Mr. Kanishk Khullar vs Municipal Corporation Of Delhi on 2 May, 2001

Delhi High Court
Mr. Kanishk Khullar vs Municipal Corporation Of Delhi on 2 May, 2001
Equivalent citations: 2001 VAD Delhi 928, 92 (2001) DLT 220, 2001 (59) DRJ 211
Author: M Sarin
Bench: M Sarin


ORDER

Manmohan Sarin, J.

Rule.

1. With the consent of the parties writ petition is taken up for disposal.

2. Petitioner claims to be owner of agricultural land, admeasuring 12 biswas and 12 biswas, situated in Village Jonapur, Tehsil Meharauli, New Delhi. It is the petitioner’s case that the said land is agricultural land and is used for the said purposes and there is no construction made by him there.
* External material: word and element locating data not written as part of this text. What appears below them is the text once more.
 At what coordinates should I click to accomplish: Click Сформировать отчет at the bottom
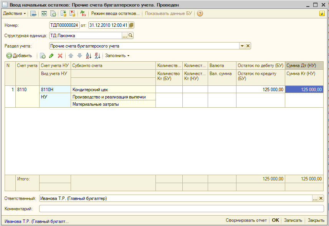point(246,220)
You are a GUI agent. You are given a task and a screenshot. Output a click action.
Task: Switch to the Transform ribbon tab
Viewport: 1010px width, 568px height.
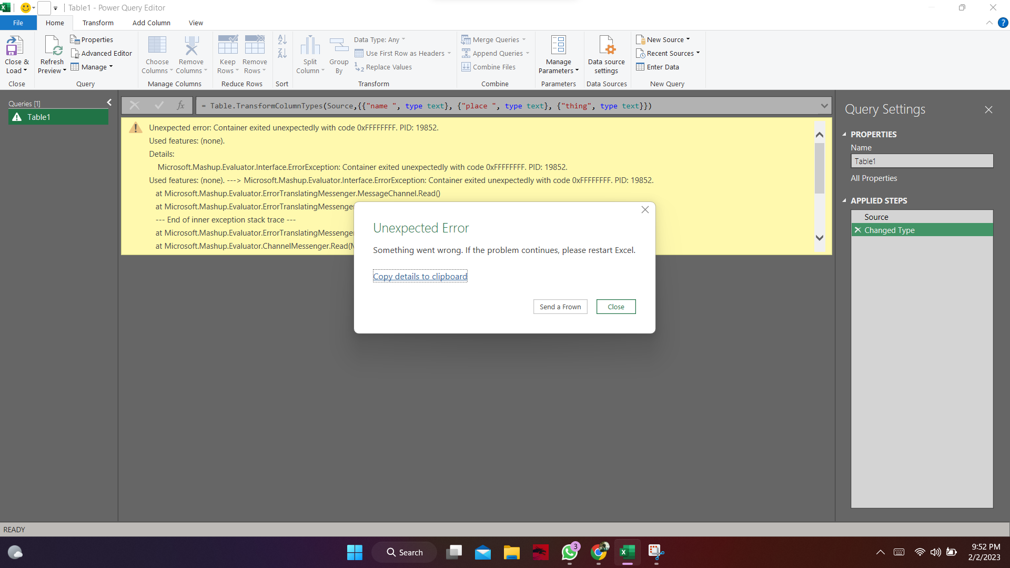(98, 23)
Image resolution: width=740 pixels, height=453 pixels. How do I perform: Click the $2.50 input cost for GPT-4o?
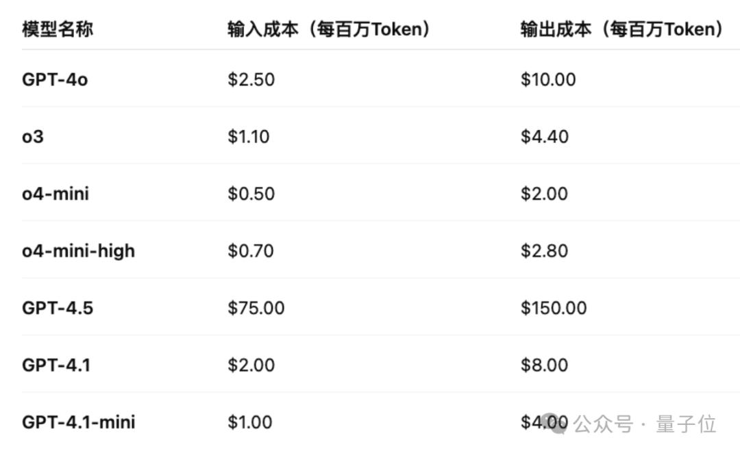point(251,79)
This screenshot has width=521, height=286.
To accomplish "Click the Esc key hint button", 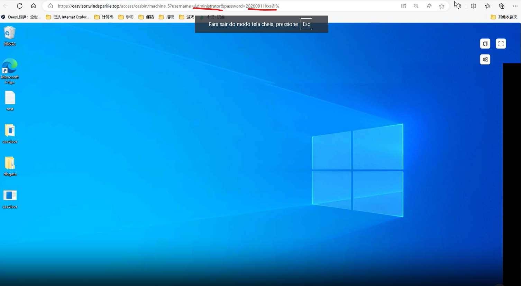I will point(306,24).
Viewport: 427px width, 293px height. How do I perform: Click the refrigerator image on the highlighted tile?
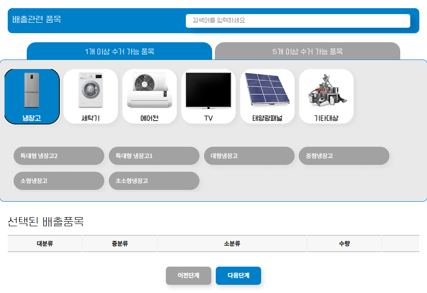(32, 91)
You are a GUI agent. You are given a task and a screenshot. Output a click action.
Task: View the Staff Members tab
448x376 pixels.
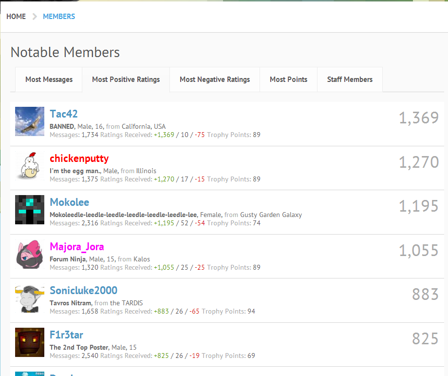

3. Petitioner by this writ petition, seeks a writ of certiorari for quashing/setting aside the order dated 29.1.2001, determining the rateable value at Rs. 8,67,000/-. Further, bill dated 2.2.2001, in the sum of Rs. 7,25,933/- is challenged. The assessment order is a short one. It would be appropriate to reproduce the same:-

“In this case a notice under Section 126 of the DMC Act, 1957 proposing the rateable value of Rs. 8,67,000/- w.e.f. 1.4.1997 on account of erection of building was issued. Shri Sunil Dhawan attended the office and stated that there is no construction at site. He has already given an affidavit.

On perusal of the file, it is revealed that the rateable value in this case had already been fixed at Rs. 2,61,900/- w.e.f. 1.4.1993 vide assessment or der dated 18.2.1997. The assessed has admitted that there are small temporary sheds. He has not objected to the previous rateable value of Rs. 2.61,900/-. It means there is some construction. In view of this the proposed rateable value of Rs. 8,67,000/- w.e.f. 1.4.1997 is confirmed.

Billing be made as per use of the property. Property be inspected and revised, if necessary. The assessed be informed accordingly.”

4. The assessed in this case had filed and affidavit that there were no constructions existing at site. The building plan was sanctioned earlier but no construction was raised as the same had lapsed. The assessed has also produced on record photographs of the farm land. It is urged that except for a temporary shed for housing of the electrical meters, there is no other structure. The Assessing Officer has confirmed the proposal of increase in rateable value of Rs. 8,67,000/- or account of erection of building. The reason given is that since the assessed has not objected to the previous retable value of Rs. 2,61,900/-, it means that there would be some construction. Hence, rateable value of Rs. 8,67,000/- is confirmed. It may also be noticed that the Assessing Officer notices in the impugned order that assessed has failed an affidavit, but is completely silent on that aspect or its contents. The above order is totally irrational and betrays non-application of mind. It cannot be sustained. The retable value of Rs. 8,67,000/-, fixed by the impugned order w.e.f. 1.4.1997 is quashed.

5. The earnestness and anxiety of Assessors and Collectors for revenue collection or to meet targets may be the there. However, the same is not accomplished by passing orders, which cannot be sustained. The Assessing Officers must remember that order being passed by them are in discharge of duties that are quasi-judicial. The orders passed by them must meet the test of a reasoned order. This cannot be sacrificed at the alter of revenue collection. In fact, such orders usually turn out to be counter productive to revenue collection on account of their inability to stand scrutiny.

6. At this stage, Mr. Abhinav Vasisht, also states that the earlier rateable value of Rs. 22,61,900/- was also being objected. It would be for the assessed to take appropriate steps. It may be noted that in an earlier order, appearing at page 46 of the paper book (Annexure-p-17), respondent had indicated that the rateable value was being confirmed, as the proposal was a time barring one and proceedings under Section 115(4) of the DMC Act would be taken separately.

7. The writ petition stands allowed in the above terms.